→ **Required action**: The line containing "The width and" marks the start; extract exactly from it through the last line of the entries, and omit any pictures.

** Extracted material follows **

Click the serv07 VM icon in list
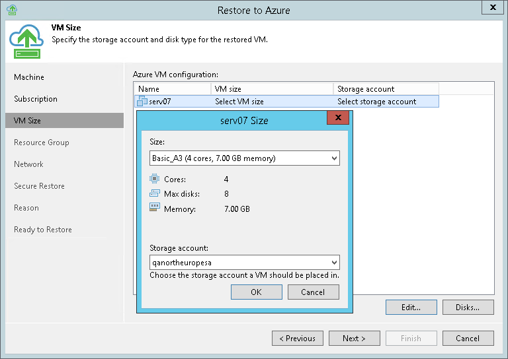This screenshot has height=359, width=508. pyautogui.click(x=142, y=102)
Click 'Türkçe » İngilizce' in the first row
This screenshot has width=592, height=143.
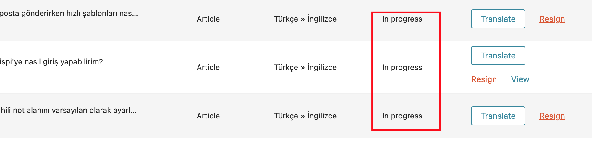click(x=305, y=19)
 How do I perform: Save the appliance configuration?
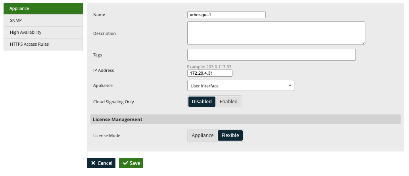[131, 163]
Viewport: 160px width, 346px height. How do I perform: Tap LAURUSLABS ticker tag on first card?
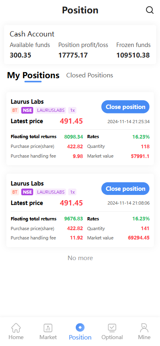(51, 110)
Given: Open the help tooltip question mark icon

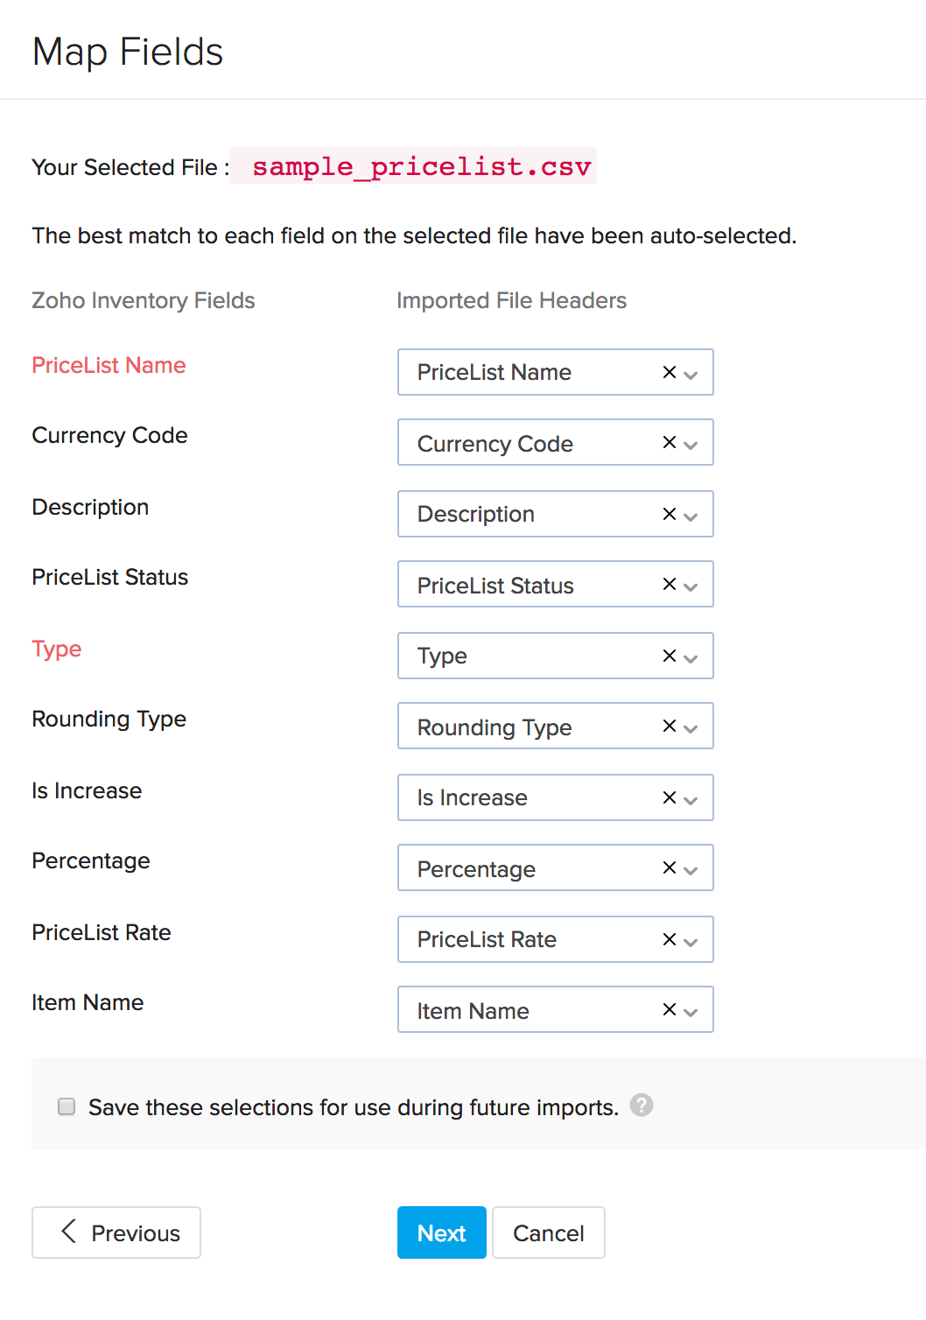Looking at the screenshot, I should [642, 1106].
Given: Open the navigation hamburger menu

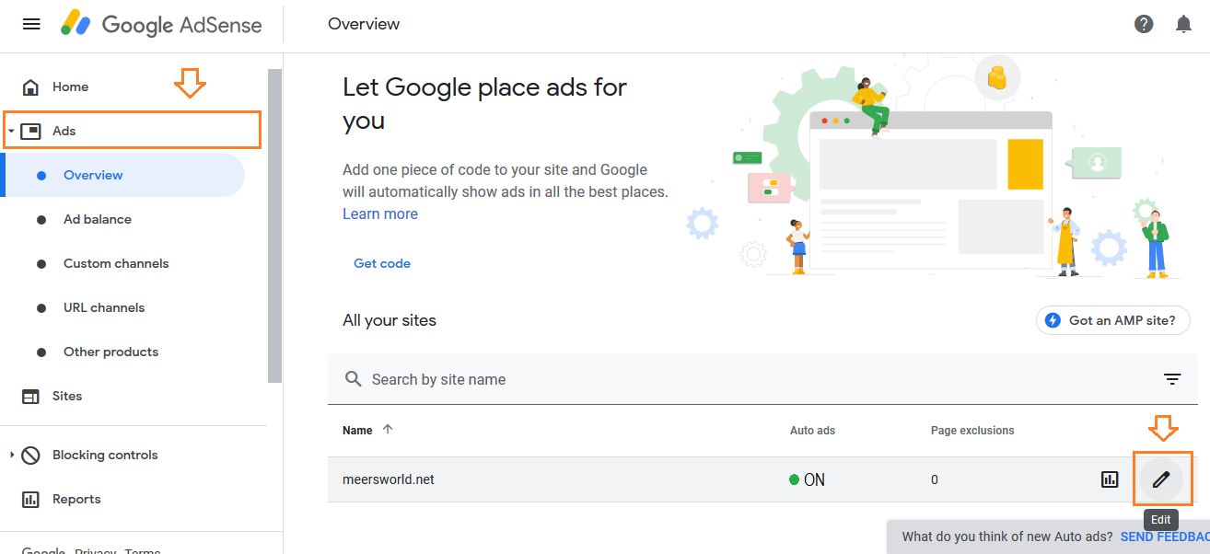Looking at the screenshot, I should point(30,24).
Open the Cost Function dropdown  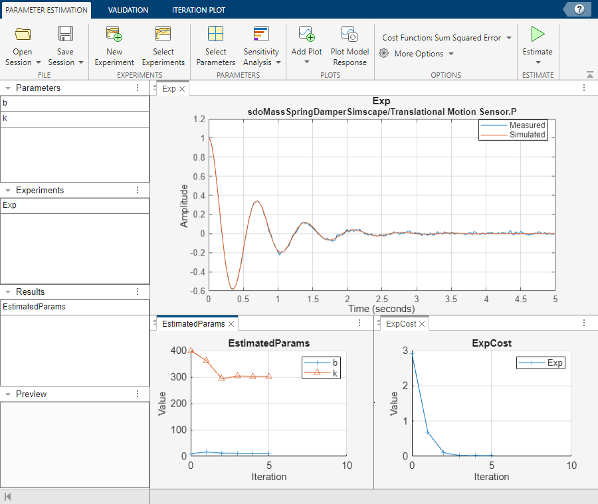[447, 38]
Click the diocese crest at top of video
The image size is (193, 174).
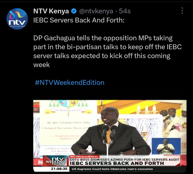pos(68,103)
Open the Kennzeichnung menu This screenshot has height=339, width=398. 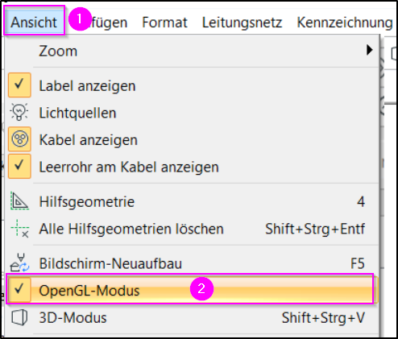tap(345, 23)
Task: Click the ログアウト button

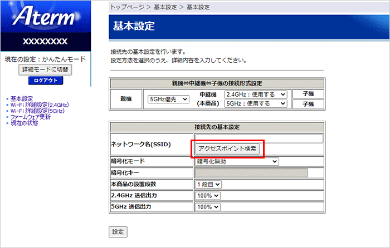Action: pos(45,81)
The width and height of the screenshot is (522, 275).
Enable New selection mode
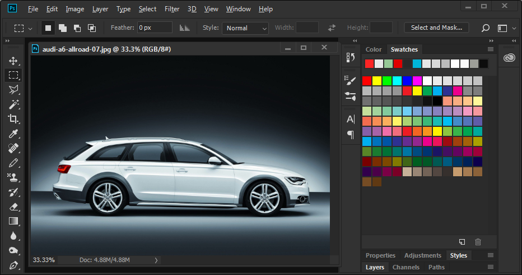click(x=48, y=28)
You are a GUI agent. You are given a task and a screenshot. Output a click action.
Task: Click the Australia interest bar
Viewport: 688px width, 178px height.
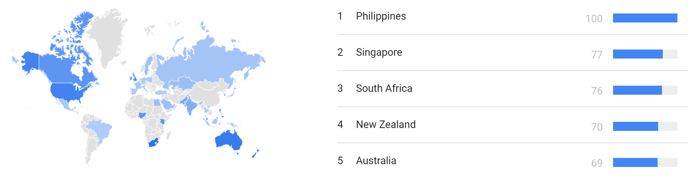point(635,163)
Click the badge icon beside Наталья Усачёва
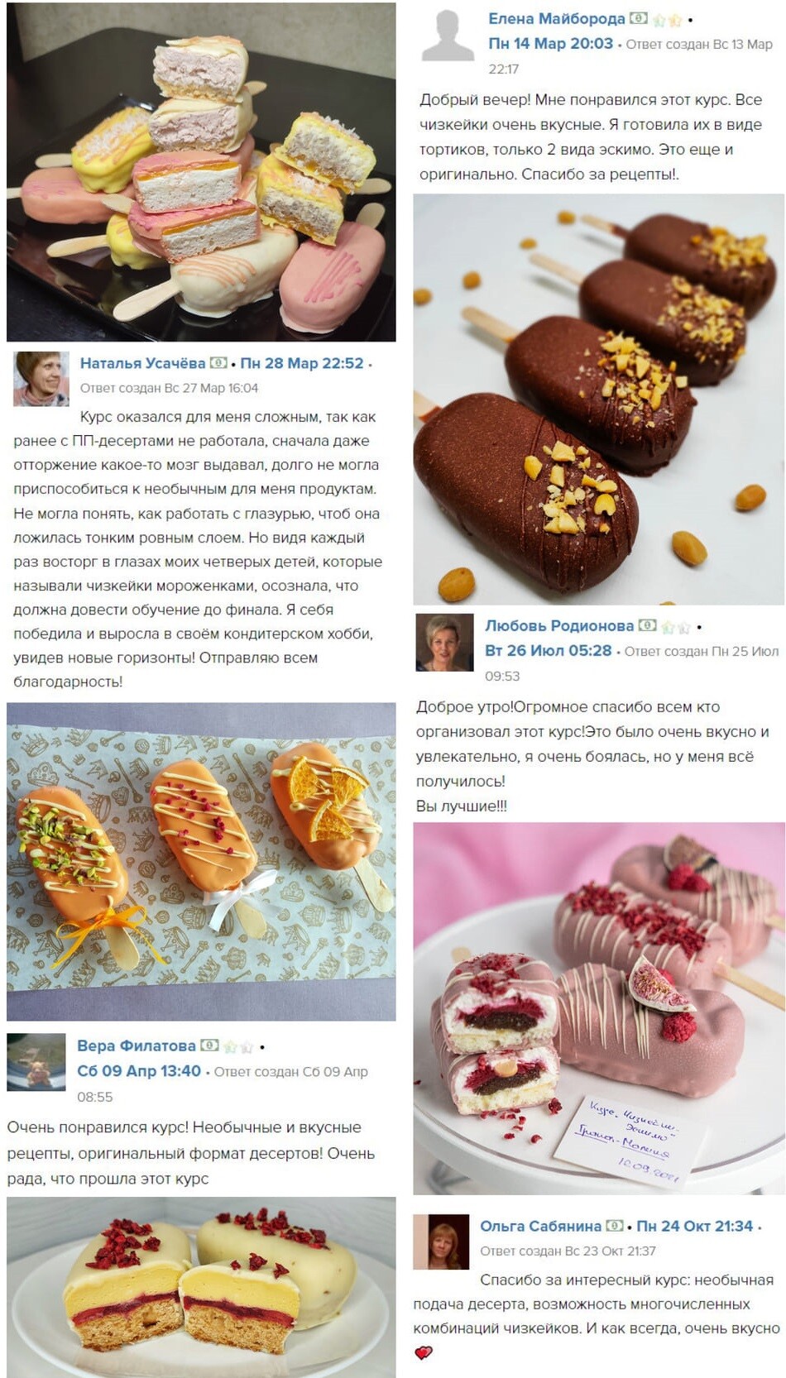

** End of Extracted material **

→ **The answer**:
The width and height of the screenshot is (522, 275).
Enable New selection mode
click(x=48, y=28)
You are a GUI agent. You are given a task and a screenshot. Output a click action.
Task: Click the Australia interest bar
Viewport: 688px width, 178px height.
point(635,163)
Click the badge icon beside Наталья Усачёва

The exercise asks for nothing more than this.